A chegada de Juan Pablo Vojvoda ao Racing marca uma mudança interessante de rumo em Avellaneda. Depois da era Gustavo Costas, marcada por muita intensidade emocional e identificação com o clube, a diretoria parece apostar em um treinador de perfil mais estratégico e moderno. Vojvoda construiu sua reputação com trabalho de campo, organização tática e capacidade de fazer equipes competitivas mesmo sem os maiores investimentos do mercado.
Embora seja argentino com experiências em times como Talleres e Unión La Calera (CHI), Vojvoda ganhou projeção internacional principalmente no Brasil, onde realizou um trabalho histórico no Fortaleza. Foi lá que mostrou sua principal característica: a habilidade de transformar times comuns em equipes difíceis de enfrentar. Seus times costumam ser agressivos na marcação, organizados sem a bola e muito dinâmicos no ataque, sempre buscando ocupar espaços e pressionar o adversário.
Dentro da velha discussão do futebol argentino, Vojvoda parece estar mais próximo da escola menottista do que da bilardista. Ele valoriza a construção das jogadas, o protagonismo e a ideia de que o time deve impor seu estilo de jogo. Ao mesmo tempo, não é um treinador preso a dogmas. Sua leitura moderna do futebol faz com que adapte esquemas e estratégias de acordo com as características do elenco e dos adversários.
O Racing encontra um cenário diferente daquele que Vojvoda viveu em Fortaleza. Na Academia, a cobrança por títulos é permanente e a paciência costuma ser menor. Por outro lado, ele chega a um clube com tradição, estrutura e jogadores capazes de executar suas ideias. Se conseguir implementar rapidamente seus conceitos, pode montar uma equipe bastante competitiva para os torneios argentinos e continentais.
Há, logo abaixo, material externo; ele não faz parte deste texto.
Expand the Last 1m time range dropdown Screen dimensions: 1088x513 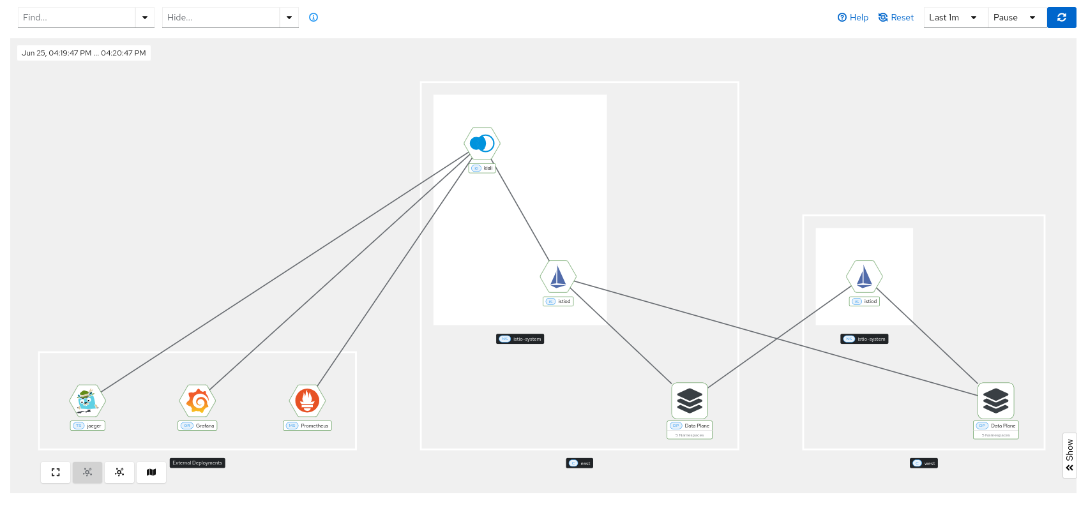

A verdade é que a contratação de Vojvoda tem tudo para ser uma das mais interessantes do futebol argentino nos próximos meses. Não se trata apenas de trocar um treinador por outro, mas de adotar uma nova identidade dentro de campo. Se a aposta der certo, o Racing pode ganhar não apenas um técnico, mas um projeto de jogo capaz de recolocar o clube entre os grandes protagonistas da América do Sul.